Utilization of resources – new level

All technological systems function and evolve due to the utilization of certain resources – materials, energy fields, information, space, etc. Evolution starts with the engagement of highly visible, easily accessible and readily available resources; when these “obvious” resources become exhausted in the process of evolution, less visible/accessible resources are utilized.

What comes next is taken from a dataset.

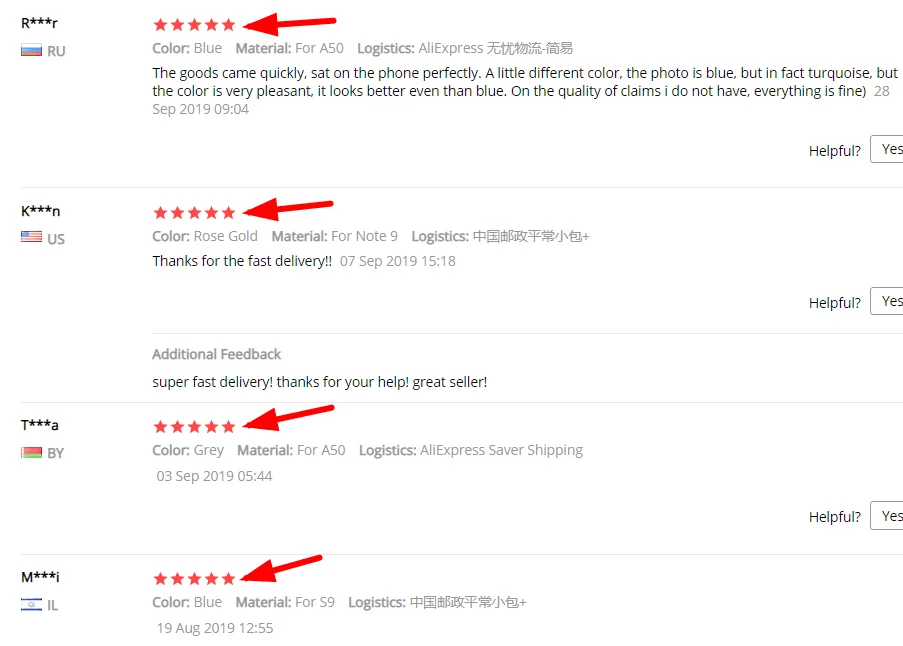The height and width of the screenshot is (646, 903).
Task: Click the star rating on K***n's review
Action: pyautogui.click(x=194, y=213)
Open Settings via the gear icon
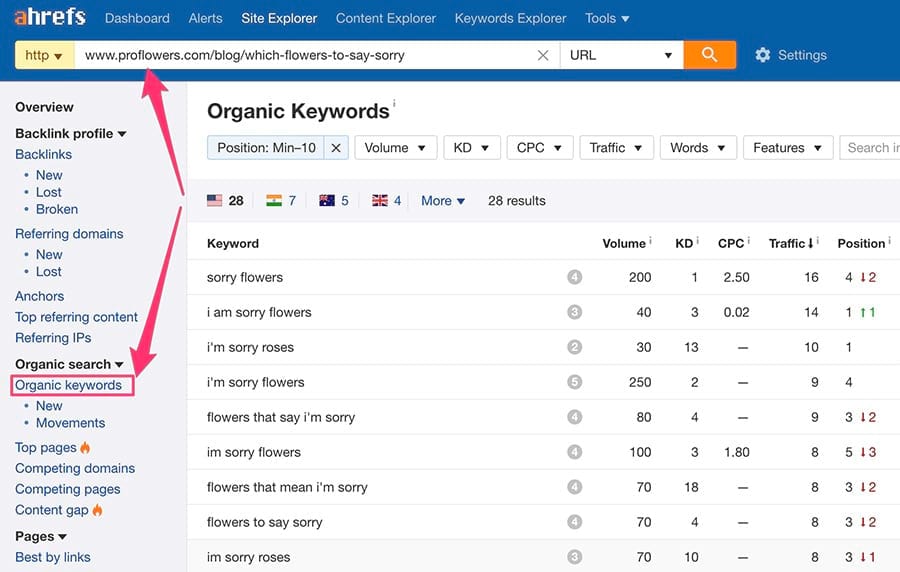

This process is associated with the transition from the use of readily available resources to the use of derived, changeable, “smart,” etc. resources that are revealed or created through human knowledge, intelligence and innovation activities.

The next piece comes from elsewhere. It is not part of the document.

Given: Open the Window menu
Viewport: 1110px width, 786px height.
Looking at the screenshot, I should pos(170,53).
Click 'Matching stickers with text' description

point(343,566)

Today, such resources often consist of the physical and chemical properties of materials, the application of various physical fields and effects, special geometric forms, inventive approaches, etc.

Evolution of technological processes

The following is a summary of the evolutionary patterns related to technological processes:

  • General improvement of the design culture due to:

–     Higher competition between designers

–     Better informational services; conversion of many highly effective intuitive skills into knowledge available for everybody

–     Utilization of computer aided technologies (CAD/CAM, ProEngineer, etc.)

–     Utilization of improved design methods (DFMA, Concurrent Engineering, FMEA, etc.)

–     Implementation of new, highly-effective problem solving technologies (TRIZ)

–     Implementation of methods for directing the evolution of technology (DE™)

  • General improvement in the area of manufacturing:

–     Higher competition between producers

–     Utilization of computerized production systems

–     Utilization of improved organizational methods (TQM, Value Engineering, etc.)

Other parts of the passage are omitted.